## TRY IT
Write out exactly the line containing "This screenshot has height=820, width=1456." along with each line that follows it in the records below, and no others.

[Dataset entries]
==========

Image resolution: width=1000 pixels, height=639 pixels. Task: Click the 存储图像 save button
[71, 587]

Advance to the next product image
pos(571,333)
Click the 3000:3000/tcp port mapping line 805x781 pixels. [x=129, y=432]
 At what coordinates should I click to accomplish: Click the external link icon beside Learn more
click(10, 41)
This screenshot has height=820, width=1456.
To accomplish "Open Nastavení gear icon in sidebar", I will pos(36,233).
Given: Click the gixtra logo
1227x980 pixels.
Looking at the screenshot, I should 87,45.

==========

## ANSWER BELOW
This screenshot has height=820, width=1456.
To accomplish "Open Nastavení gear icon in sidebar", I will pos(36,233).
Given: Click the gixtra logo
1227x980 pixels.
Looking at the screenshot, I should 87,45.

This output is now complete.